In der Regel besteht hinreichende Erfolgsaussicht, wenn über eine Behauptung der Prozesskostenhilfe begehrenden Partei Beweis zu erheben ist (vgl. Geimer in Zöller, 31. Aufl., § 114 Rn. 26). Das Verhalten der Beklagten während des Behandlungstermins am 07.10.2016 kann nicht ohne nähere Aufklärung als konkludent erklärte Kündigung des mit der Klägerin bestehenden Dienstverhältnisses i. S. d. § 611 BGB ausgelegt werden. Zwar hat sie in dem Termin zur Einsetzung und Fertigstellung am 07.10.2016 die endgültige Eingliederung des festen Zahnersatzes unstreitig verweigert und die Praxis wieder verlassen. Zuvor hatte sie jedoch mit Schreiben ihres Prozessbevollmächtigten vom 15.06.2016 betont, an der Fortsetzung der Behandlung durch die Klägerin weiter interessiert zu sein, und auf Beseitigung der von ihr gerügten Passungenauigkeiten bestanden. Ob und inwieweit die Klägerin von einem endgültigen Behandlungsabbruch durch die Beklagte am 07.10.2016 ausgehen konnte und durfte, wäre daher noch durch eine Beweisaufnahme zu klären.

◆ **Aufgabenstellung**:
Beantworte anhand des Textabschnitts:
(a) Wann besteht in der Regel hinreichende Erfolgsaussicht?
(b) Von welchem Datum ist das Schreiben des Prozessbevollmächtigten der Beklagten?
(c) Was hat die Beklagte im Termin am 07.10.2016 unstreitig verweigert?
Die Datensätze sind eigenständiges Material und gehören nicht zum Textabschnitt.

◆ **Aus einer Sammlung entnommene Daten**:
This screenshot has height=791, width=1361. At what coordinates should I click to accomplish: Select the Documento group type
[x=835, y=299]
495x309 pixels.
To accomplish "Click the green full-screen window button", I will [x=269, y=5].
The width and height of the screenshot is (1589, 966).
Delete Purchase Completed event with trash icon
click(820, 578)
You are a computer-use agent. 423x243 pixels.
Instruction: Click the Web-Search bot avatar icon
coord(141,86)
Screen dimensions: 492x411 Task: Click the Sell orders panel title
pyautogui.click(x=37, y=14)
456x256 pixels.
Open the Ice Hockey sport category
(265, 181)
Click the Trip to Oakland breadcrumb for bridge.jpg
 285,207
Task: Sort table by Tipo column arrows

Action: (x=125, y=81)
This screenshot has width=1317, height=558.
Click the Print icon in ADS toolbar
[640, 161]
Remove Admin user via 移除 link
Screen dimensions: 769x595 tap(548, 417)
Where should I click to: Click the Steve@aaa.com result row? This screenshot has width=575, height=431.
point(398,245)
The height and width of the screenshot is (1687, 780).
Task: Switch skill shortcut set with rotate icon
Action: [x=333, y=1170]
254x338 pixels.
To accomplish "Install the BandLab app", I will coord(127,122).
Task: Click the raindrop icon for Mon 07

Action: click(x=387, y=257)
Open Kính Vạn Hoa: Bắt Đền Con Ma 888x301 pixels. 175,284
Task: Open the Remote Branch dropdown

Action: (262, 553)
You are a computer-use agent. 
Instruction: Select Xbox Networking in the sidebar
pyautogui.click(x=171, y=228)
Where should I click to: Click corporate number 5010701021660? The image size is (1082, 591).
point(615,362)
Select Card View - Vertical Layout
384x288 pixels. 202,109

◆ **Schriftliche Antwort**:
(a) Wenn über eine Behauptung der Prozesskostenhilfe begehrenden Partei Beweis zu erheben ist.
(b) Vom 15.06.2016.
(c) Die endgültige Eingliederung des festen Zahnersatzes.